We have been getting to know some goats, learning to milk and how to care for the animals. Each of the goats has a unique personality. The does are all quite friendly, enjoy the human interaction and are generally cooperative with the milking. I am enjoying getting to know each of the four milkers. I’ll write more on them and learning to milk another time.
Today I want to write about their kids and one kid in particular. As we think about having our own goats someday our goal is to be able to get enough milk to provide for all our own dairy needs. I always knew the goat had to have a kid in order to start lactating, but I guess I never really thought about how that played out in reality. Each of the four goats we milk has kids. One had her kids a year ago, was milked through the winter and will be dried off before next winter. Her kids are not with her. She will not be milked in the winter, but will be bred and hopefully have kids next spring and move back into the milking rotation. The other 3 have given birth in the last few months. Two of the goats had twins and one had triplets. So in addition to the 4 milkers, 7 other goats live in this place. The person who owns the goats started with one goat not too long ago, but you can see how quickly that number can grow. Theoretically the goats will stay in milk as long as they are being milked, but it is better to “freshen” them every year or two – which means more kids.
Here comes the harsh reality of farm life – something has to be done with the kids. One option is to keep them and add to your herd, but at some point you reach a limit of how much milk you really need and the financial cost of providing food, space, and care for goats that may not be producing something for you in return. A second potion is to try and sell the kids. American Dairy Goat Association registered doelings can fetch a fairly good price, a doe in milk gets an even better price and each have a fairly good likelihood of finding a new home. Bucklings, however, are a harder sell.
The third option, then, for animals who can’t be kept or sold is to raise them for meat. This is what recently happened to one of the bucklings we have been getting to know. He was never named and we knew from the beginning that would be his fate. By all accounts he was treated very well. He stayed with his mother, nursing from her his entire life. He was not subjected to being disbuded or otherwise altered like some of his counterparts. He was quite wild and lived a fairly natural, happy goat life. He was with his mother until only moments before he met a swift and painless end. The farmer who “harvested” him approaches the job with a great deal of reverence and gratefulness for the life being taken. When we saw the farmer later that night, a tenderness and vulnerability permeated the work; it is not an easy thing to take a life.

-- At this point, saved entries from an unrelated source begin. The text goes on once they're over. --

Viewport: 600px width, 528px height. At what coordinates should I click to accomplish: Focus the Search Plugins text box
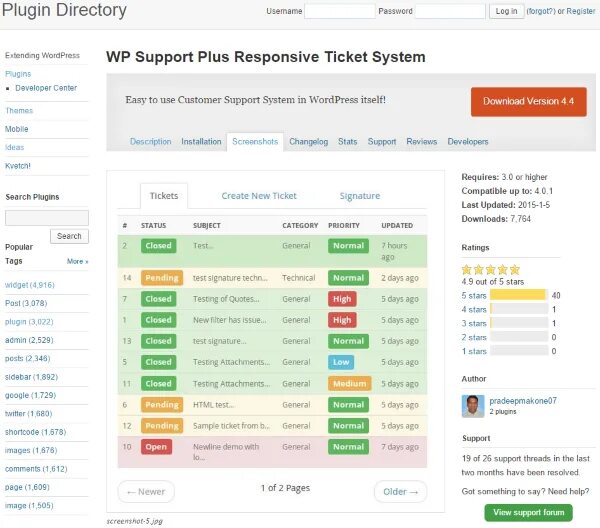46,217
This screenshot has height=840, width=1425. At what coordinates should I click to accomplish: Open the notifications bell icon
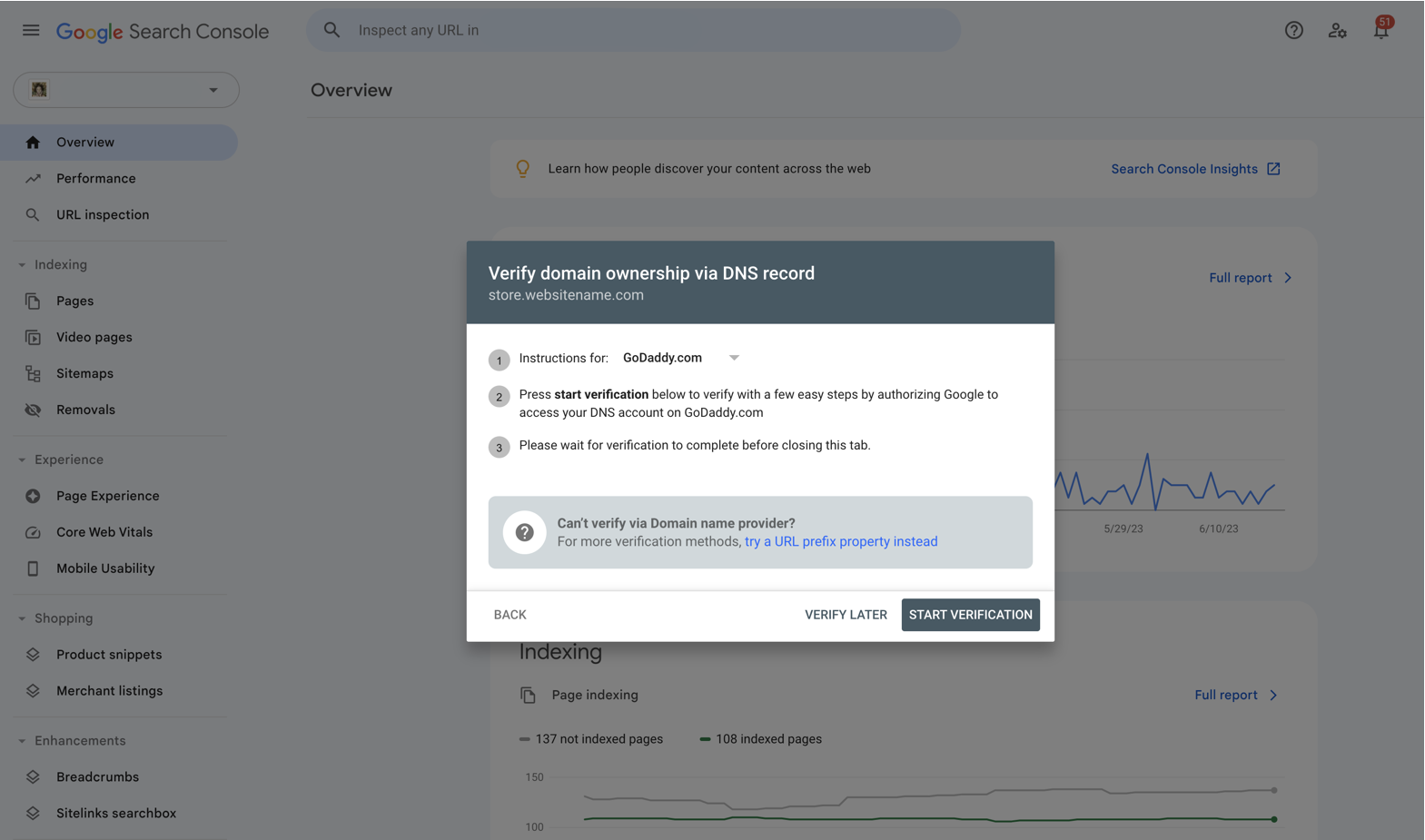[x=1380, y=29]
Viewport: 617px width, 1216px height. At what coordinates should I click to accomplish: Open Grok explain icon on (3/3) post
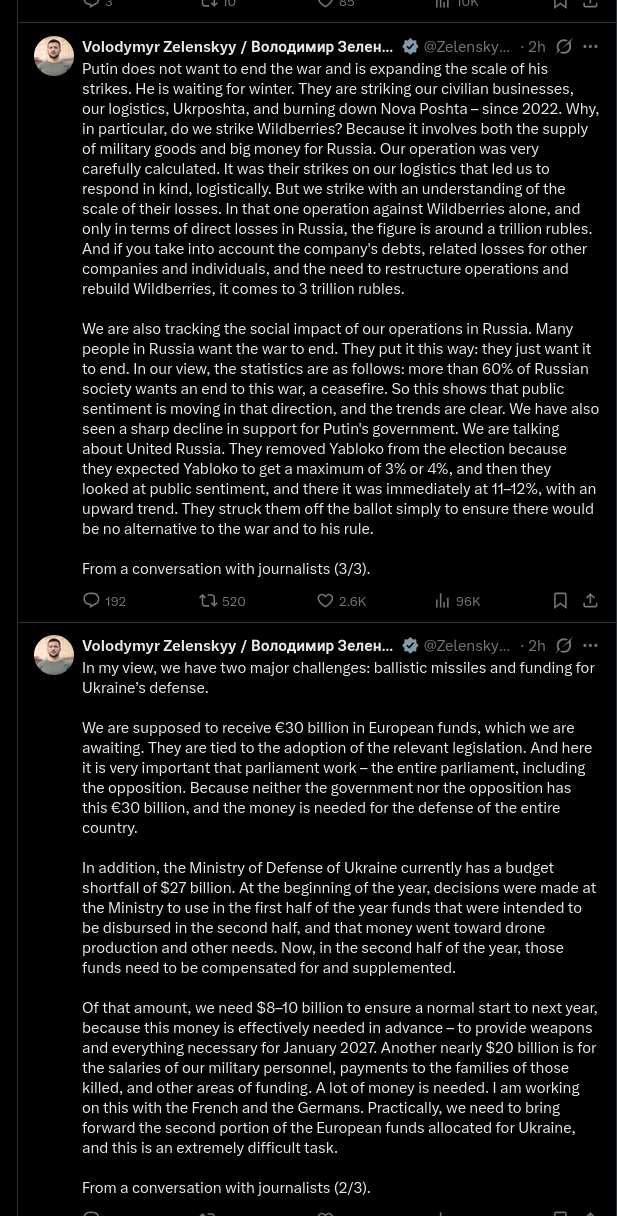pyautogui.click(x=564, y=46)
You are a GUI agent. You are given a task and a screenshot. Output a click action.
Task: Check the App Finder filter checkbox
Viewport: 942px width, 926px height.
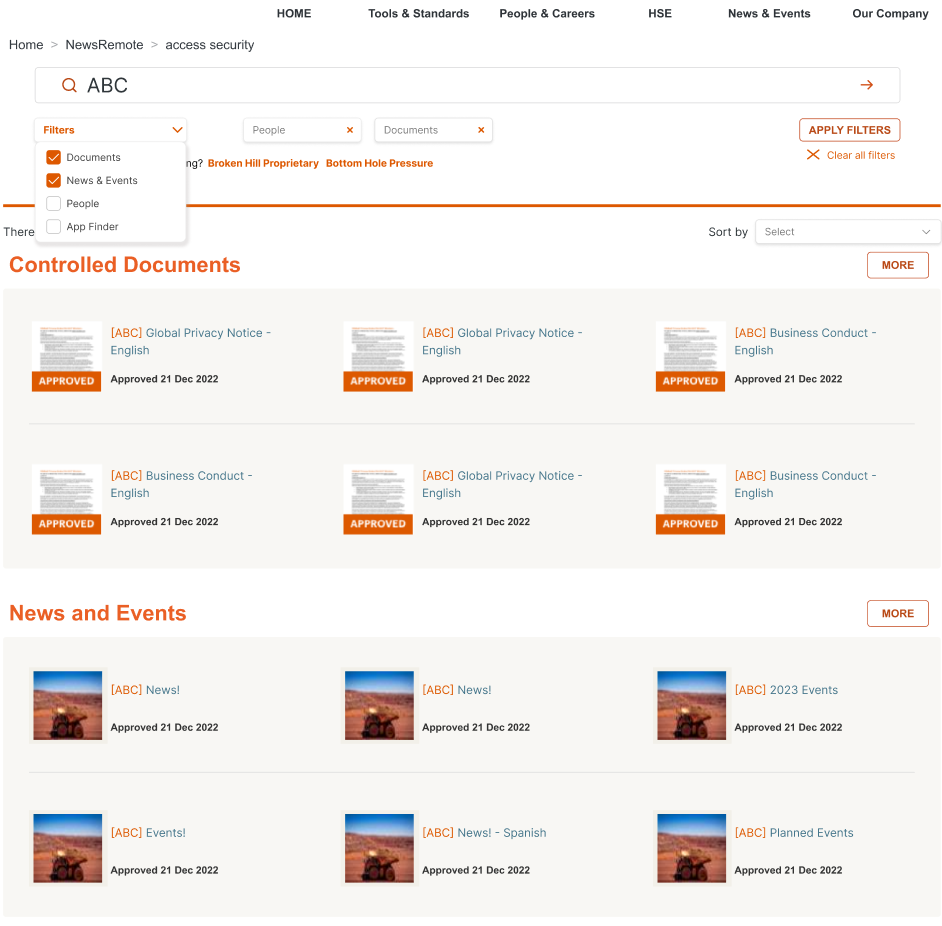pos(53,226)
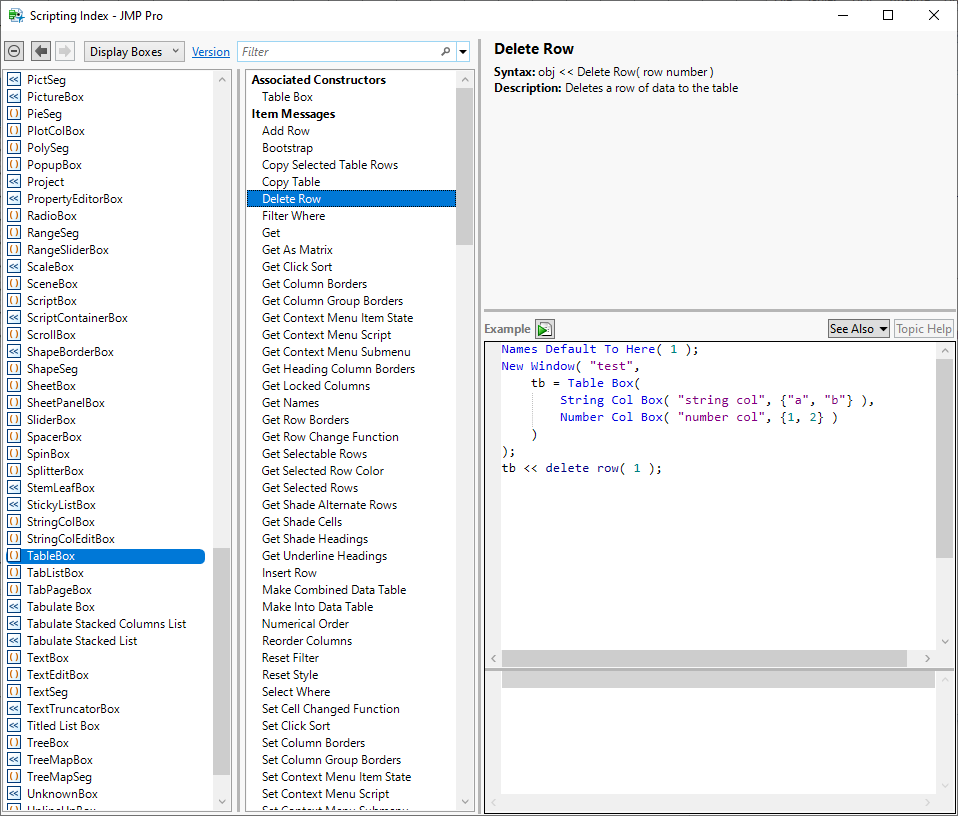Select TextEditBox in the objects list

(x=58, y=675)
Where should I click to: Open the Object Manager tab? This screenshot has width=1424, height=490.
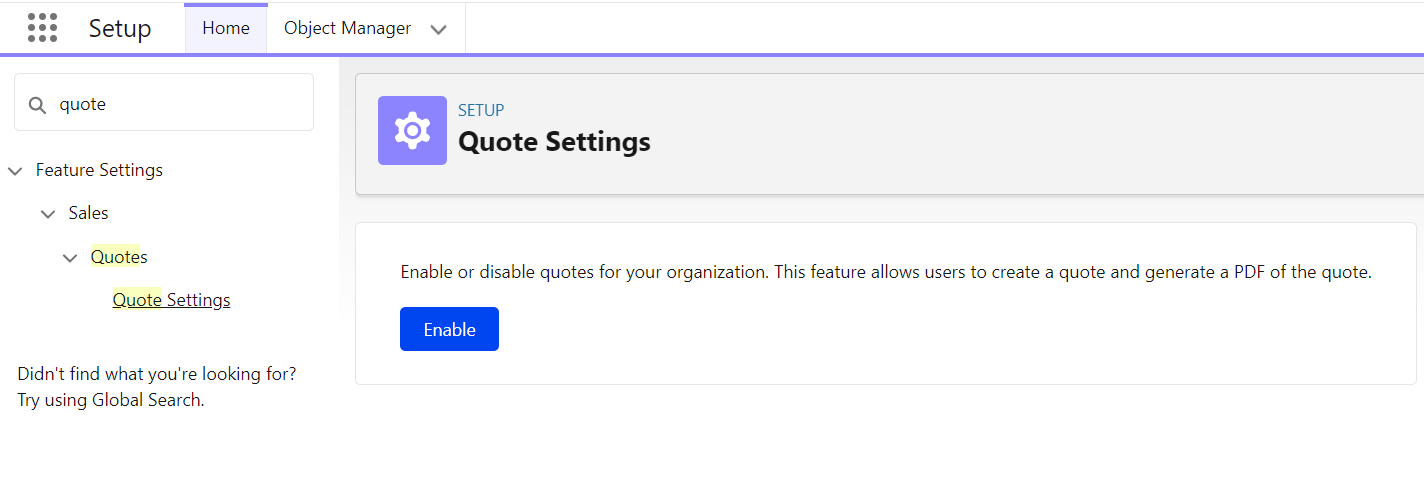(347, 29)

This weekend we ate some of that goat. It is the first time I have eaten an animal that I have known. HB harvested our turkey for Thanksgiving a couple years ago, but I didn’t meet or know that turkey. It was certainly sobering to be served goat and then to recognize where that goat came from or, rather, who that goat was. I did feel more grateful; I was more conscious of not wasting. And yet, it did not feel wrong. This is the way it ought to be. If we are to eat meat (and I think we are), then we ought to be more in touch with how that meat comes to us. Eating meat always means a taking a life. We don’t like to think about it, but our squeamishness only leads to less humaneness in the process. Embracing the reality of killing and processing an animal for meat can lead to a greater respect for the animal and a greater sense of responsibility.